[Opening RECORDS PROVIDED section]

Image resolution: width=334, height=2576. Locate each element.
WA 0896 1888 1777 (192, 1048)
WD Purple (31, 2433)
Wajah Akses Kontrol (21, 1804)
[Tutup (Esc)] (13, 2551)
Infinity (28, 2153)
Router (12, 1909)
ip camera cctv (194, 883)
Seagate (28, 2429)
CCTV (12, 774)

[Closing RECORDS PROVIDED section]

_ABOUT THIS EXERCISE_. Start from the line that holds "[Tutup (Esc)] (13, 2551)" and print each line to the end of the records exactly, leaving out everything before it.

_TASK RESPONSE_.
[Tutup (Esc)] (13, 2551)
Infinity (28, 2153)
Router (12, 1909)
ip camera cctv (194, 883)
Seagate (28, 2429)
CCTV (12, 774)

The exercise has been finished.